Santiago en mí

Llueve en Santiago…menos para los meteorólogos

Quizás la de meteorólogo, sea una de las profesiones más desagradecidas. Tanto así, que desde pequeño aprendimos el juego de palabras “mentirología”, para referirnos a la ciencia que que día a día, o mejor, noche a noche, nos alertaba de secas y lloviznas, huracanes y calor.

Esto, empero, no ha impedido que algunos de los profesionales que alternan en la emisión especial del Noticiero de Televisión, hayan logrado alcanzar cierta popularidad entre los cubanos; basten los ejemplos del Dr.C. José Rubiera y el fallecido Armando Lima, con su “les deseo loooooooo mejor”.

Pero, la suerte de los meteorólogos está dictada desde el momento en que basan su comentario, en un pronóstico. Y es como en la pelota, que nunca nadie es tan malo como pierde ni tan bueno como cuando gana. En el caso que nos ocupa, ni tan bueno cuando acierta, ni tan malo cuando no.
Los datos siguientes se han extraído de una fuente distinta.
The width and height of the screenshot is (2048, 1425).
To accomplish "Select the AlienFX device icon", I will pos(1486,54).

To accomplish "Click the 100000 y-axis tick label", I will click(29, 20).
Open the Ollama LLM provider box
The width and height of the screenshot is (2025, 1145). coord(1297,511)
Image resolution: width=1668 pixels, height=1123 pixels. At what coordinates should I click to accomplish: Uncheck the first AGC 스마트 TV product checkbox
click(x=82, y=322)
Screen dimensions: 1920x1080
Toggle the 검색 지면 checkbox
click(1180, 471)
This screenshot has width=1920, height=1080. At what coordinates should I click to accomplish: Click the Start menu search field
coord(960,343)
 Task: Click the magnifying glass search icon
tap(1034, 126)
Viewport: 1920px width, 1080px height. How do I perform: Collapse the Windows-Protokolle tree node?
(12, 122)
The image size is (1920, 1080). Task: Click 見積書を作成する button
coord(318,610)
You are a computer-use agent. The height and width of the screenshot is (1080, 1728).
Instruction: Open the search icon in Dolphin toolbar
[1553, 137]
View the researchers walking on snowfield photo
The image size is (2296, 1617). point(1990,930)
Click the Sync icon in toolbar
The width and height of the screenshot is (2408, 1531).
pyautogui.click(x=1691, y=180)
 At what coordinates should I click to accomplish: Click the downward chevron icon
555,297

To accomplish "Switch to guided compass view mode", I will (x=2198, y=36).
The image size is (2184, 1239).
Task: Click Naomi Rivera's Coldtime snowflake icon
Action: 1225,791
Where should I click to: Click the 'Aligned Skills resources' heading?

Estas ideas vuelven a mi mente por estos días en los que las lluvias en Santiago de Cuba se han adueñado de las tardes, en ese horario susceptible de la salida del trabajo o la escuela, cuando recordar que la sombrilla quedó en casa ya es innecesario.

Justo ayer, sorprendidos por un aguacero, un grupo de personas comentábamos al respecto. Alguien dijo: “Y yo salí sin sombrilla porque en el noticiero no anunciaron lluvia”, inocente comentario que bastó —ya que la culpa nunca ha de caer al suelo— para lanzarnos contra los meteorólogos de la TV.

Nació la hipótesis, con cierta dosis de verificación, de que Santiago no ingresaba en los pronósticos sencillamente porque el (o la) meteorólogo (a), cubría con su cuerpo la provincia, mientras daba el parte del día.

Ha sucedido que durante le reporte del tiempo, al mencionarse los acumulados de lluvia en determinadas provincias, muchos se preguntan cómo no ha aparecido Santiago, “con el palo de agua que cayó”. Luego, el asombro alcanza límites de absurdo, cuando se asegura “en el resto del país, aislados chubascos”.

Así es, llueve en Santiago y el noticiero no se entera. Qué esperar entonces cuando anuncien lluvias: cuando menos el diluvio.

Claro que son exageraciones mías, o mejor, frases que he tomado de otros en no pocas ocasiones. No obstante, a veces no queda más remedios que hacerlas propias cuando un impenetrable cortina de agua detiene a la ciudad durante unos horas y el pronóstico nos habla tan solo de “aisladas lluvias”, sea lo que quiera decir eso.

Con esta entrada, medio en broma, medio en serio, llegue un saludo a todos los trabajadores de la Meteorología, que también han sabido acumular, a pesar de críticas válidas o no, suficientes méritos y agradecimientos. Ellos, como los árbitros en el beisbol, difícilmente puedan satisfacer a todos al mismo tiempo.